* [Task brief]: Set down, exactly as written, the line containing "Task: Click the Arsenal club crest logo" and all the lines that follow it to the end of the entries below, omitting every picture.

START Exercise materials

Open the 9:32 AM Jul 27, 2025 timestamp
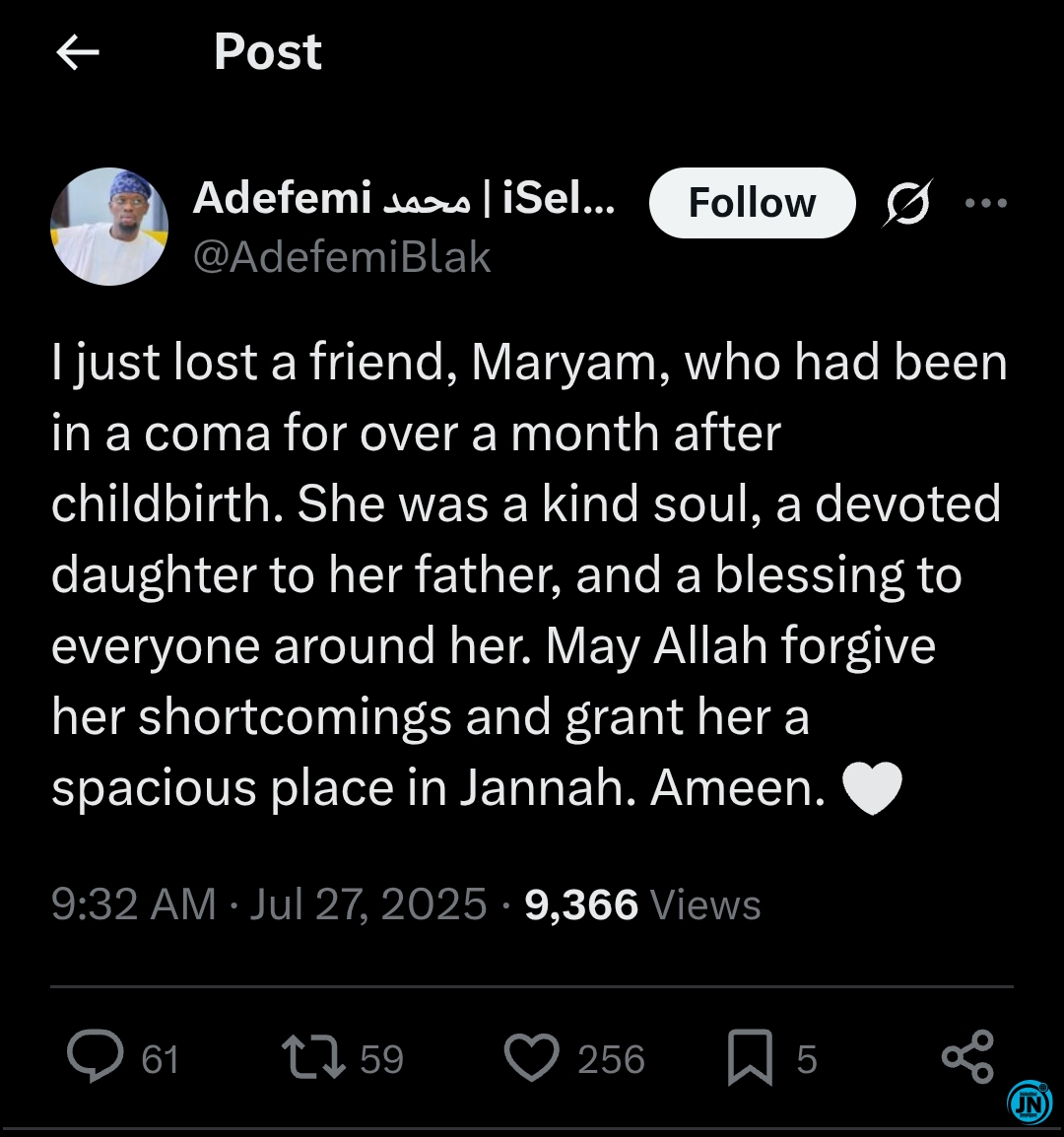 (x=269, y=904)
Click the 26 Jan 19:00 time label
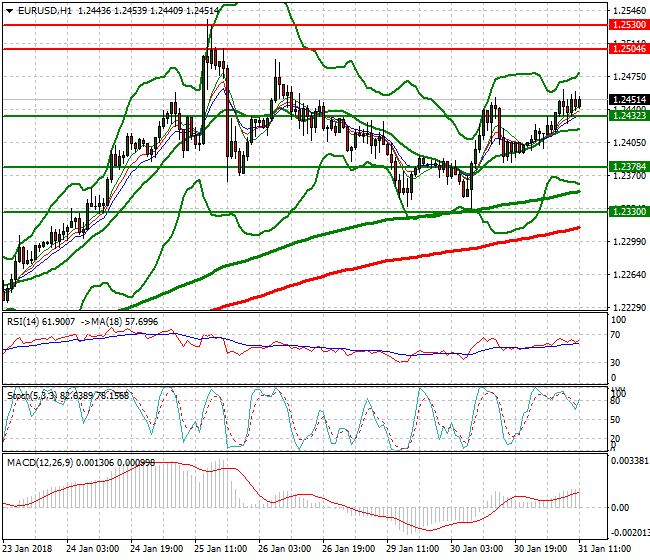The height and width of the screenshot is (560, 650). [x=348, y=550]
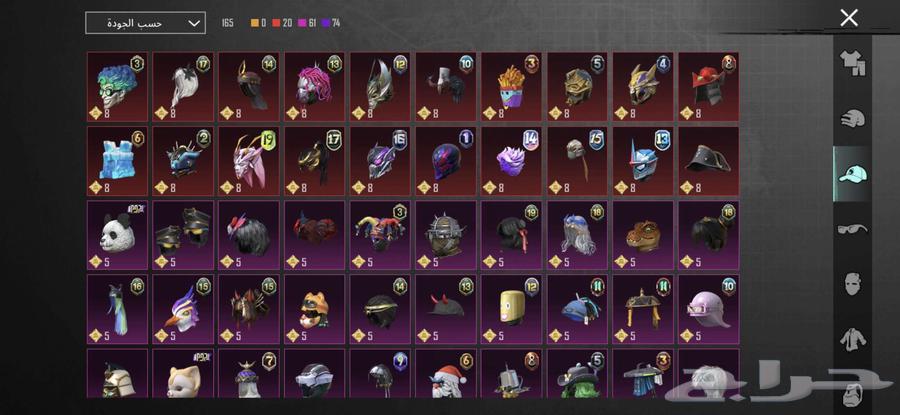Open the jacket category in sidebar
This screenshot has width=900, height=415.
pos(854,339)
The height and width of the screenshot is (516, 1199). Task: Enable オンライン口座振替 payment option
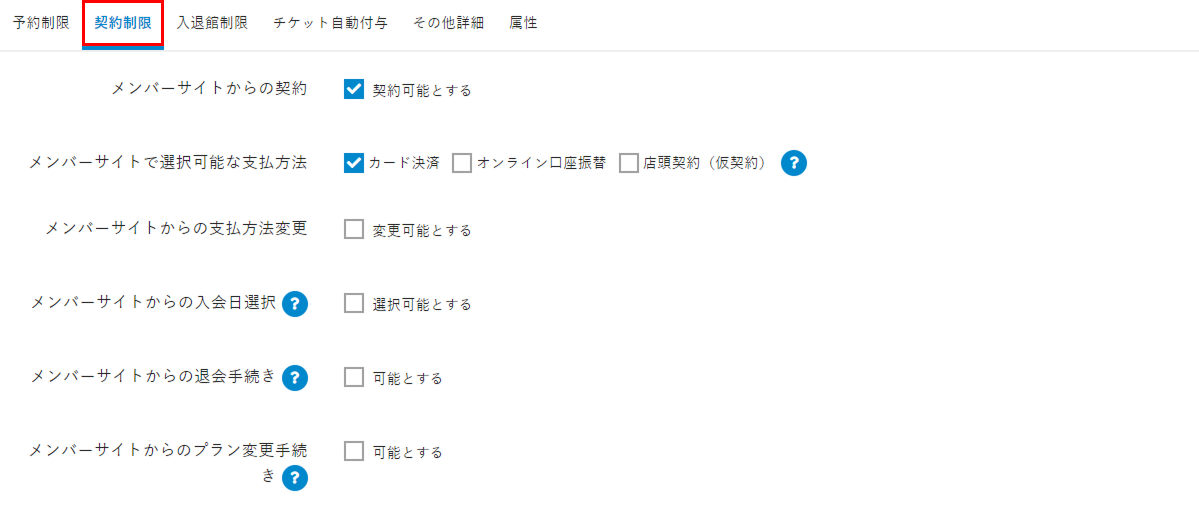point(462,163)

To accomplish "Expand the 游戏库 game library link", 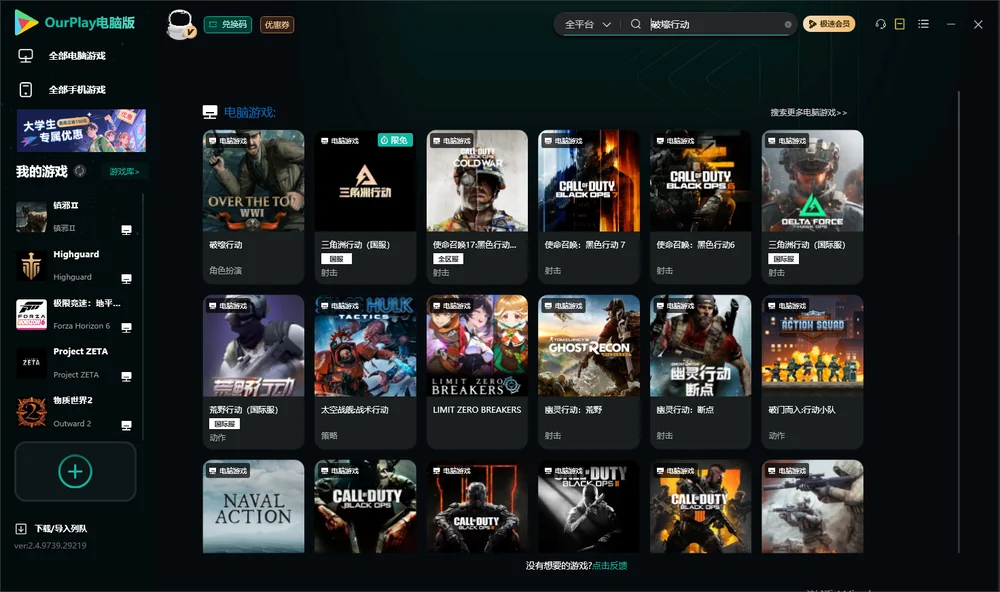I will click(x=124, y=172).
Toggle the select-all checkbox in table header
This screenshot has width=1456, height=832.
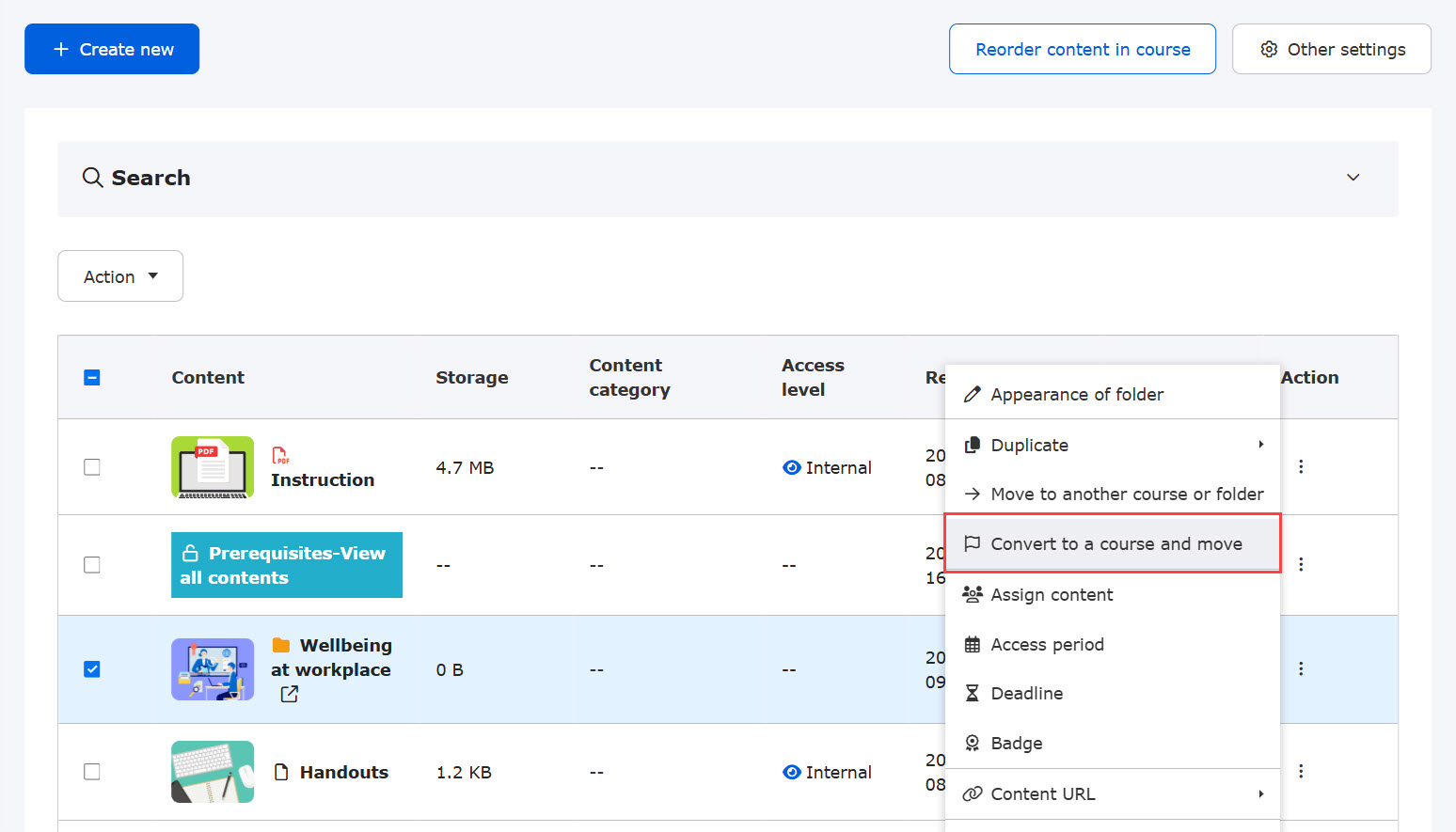pyautogui.click(x=92, y=378)
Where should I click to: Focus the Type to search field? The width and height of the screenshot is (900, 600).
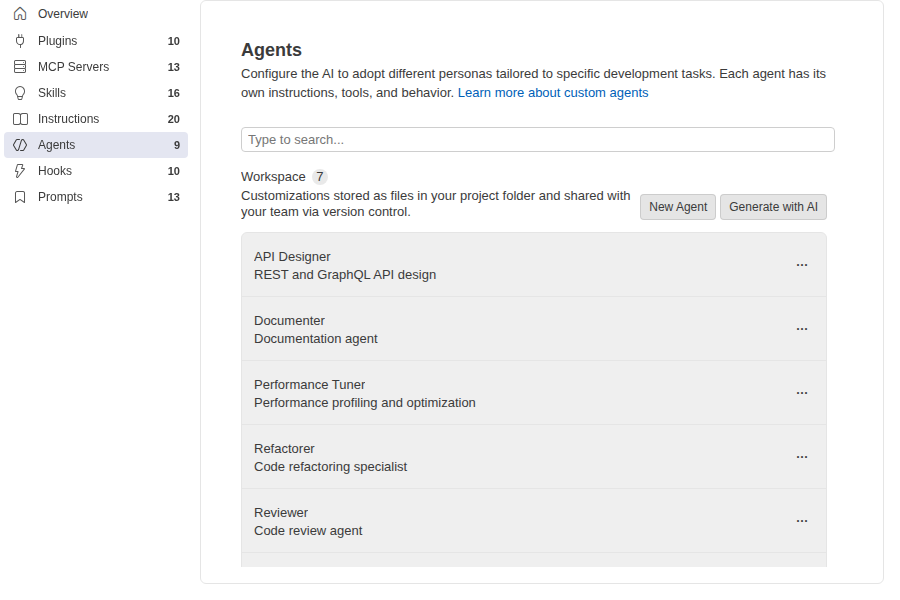(x=538, y=140)
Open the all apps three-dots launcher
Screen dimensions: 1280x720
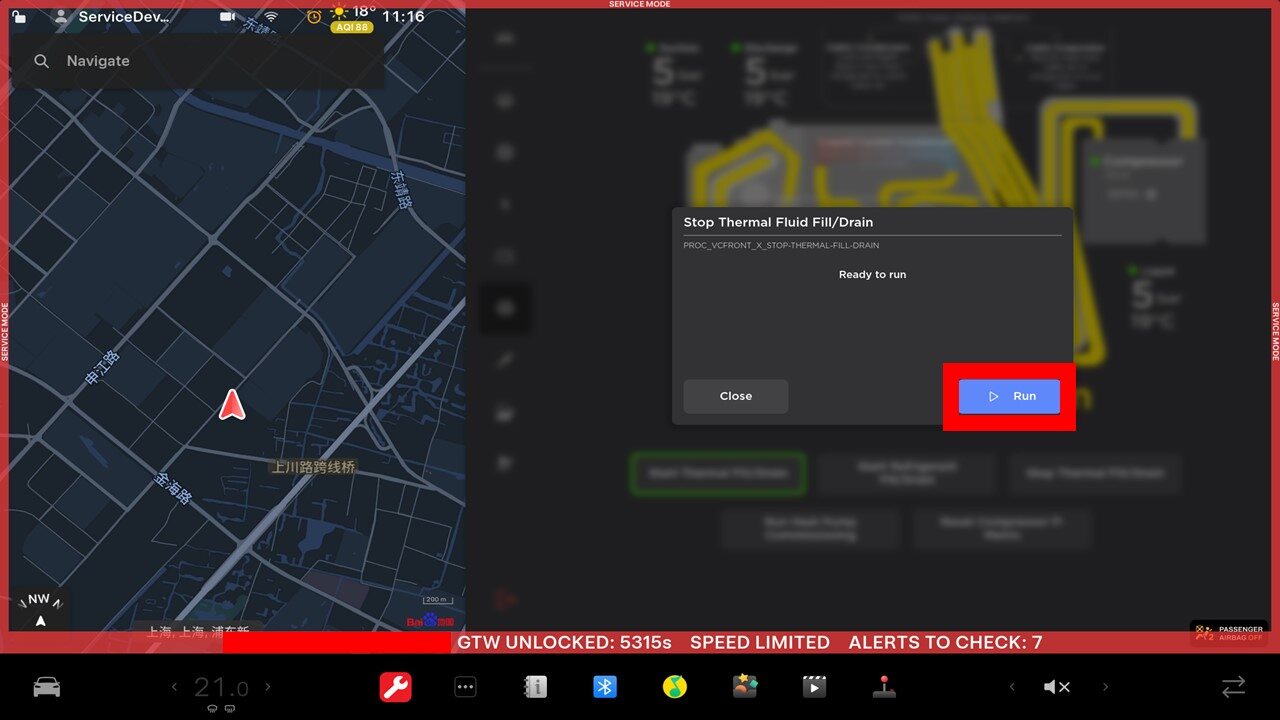point(465,687)
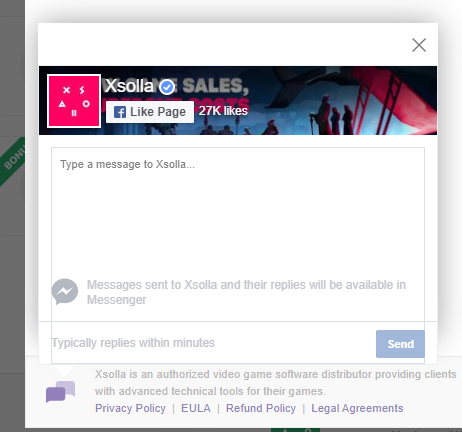The width and height of the screenshot is (462, 432).
Task: Open the Legal Agreements link
Action: coord(357,408)
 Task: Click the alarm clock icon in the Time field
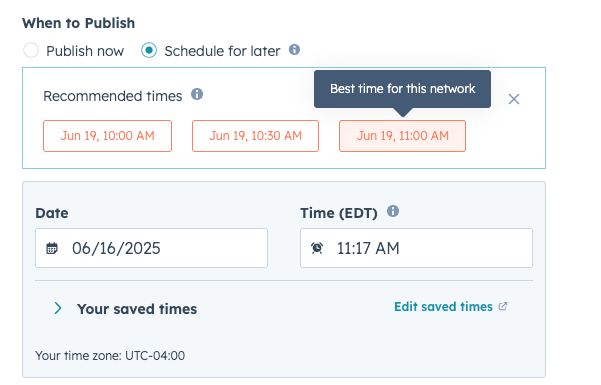[x=317, y=248]
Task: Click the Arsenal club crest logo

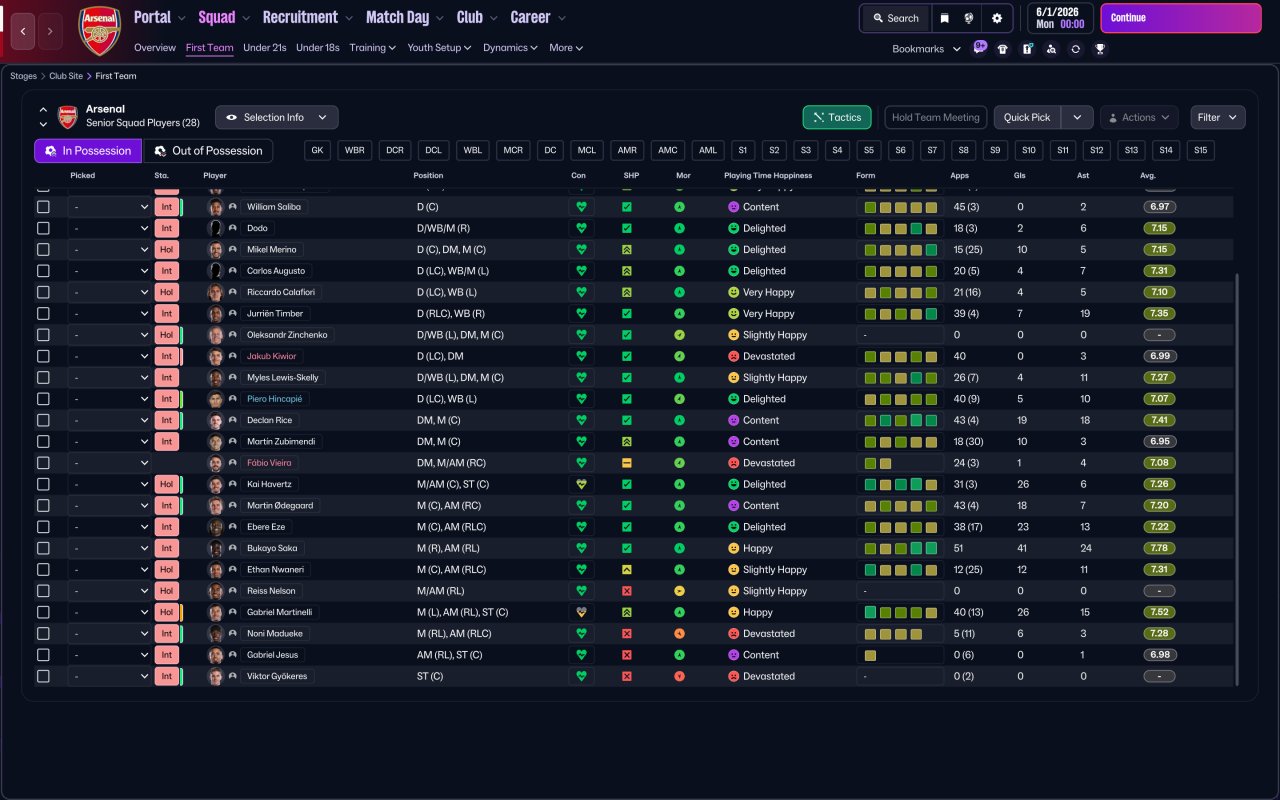Action: [99, 31]
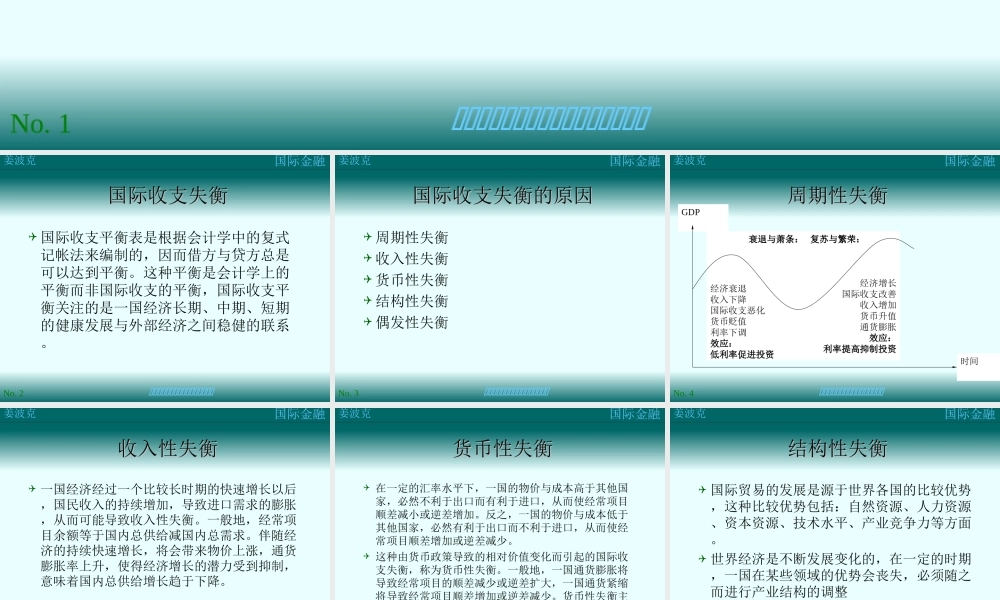
Task: Click the No. 2 slide footer marker
Action: pyautogui.click(x=11, y=393)
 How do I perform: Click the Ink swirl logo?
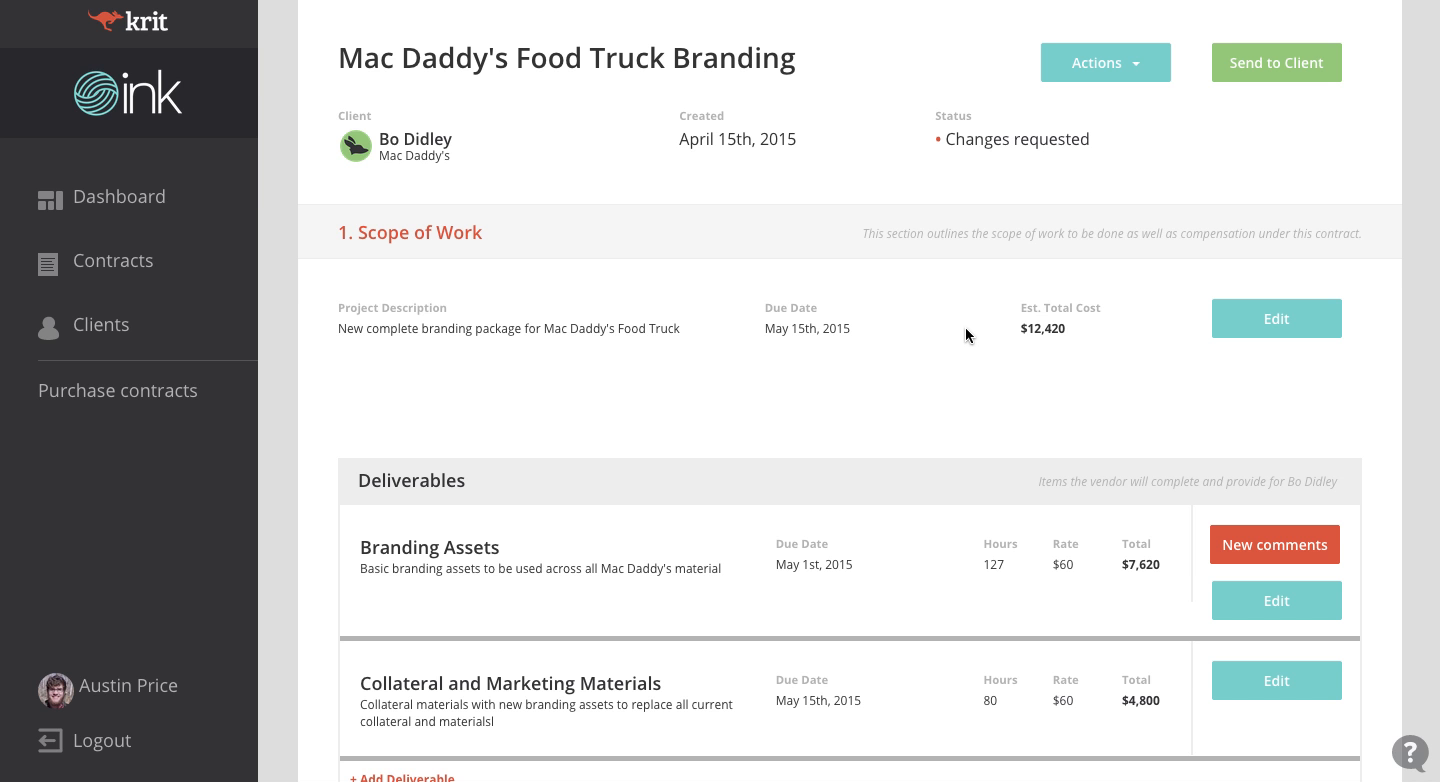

END Exercise materials

* [Output of the exercise]:
Task: Click the Arsenal club crest logo

Action: [99, 31]
Task: Click the No. 2 slide footer marker
Action: pyautogui.click(x=11, y=393)
 How do I perform: Click the Ink swirl logo?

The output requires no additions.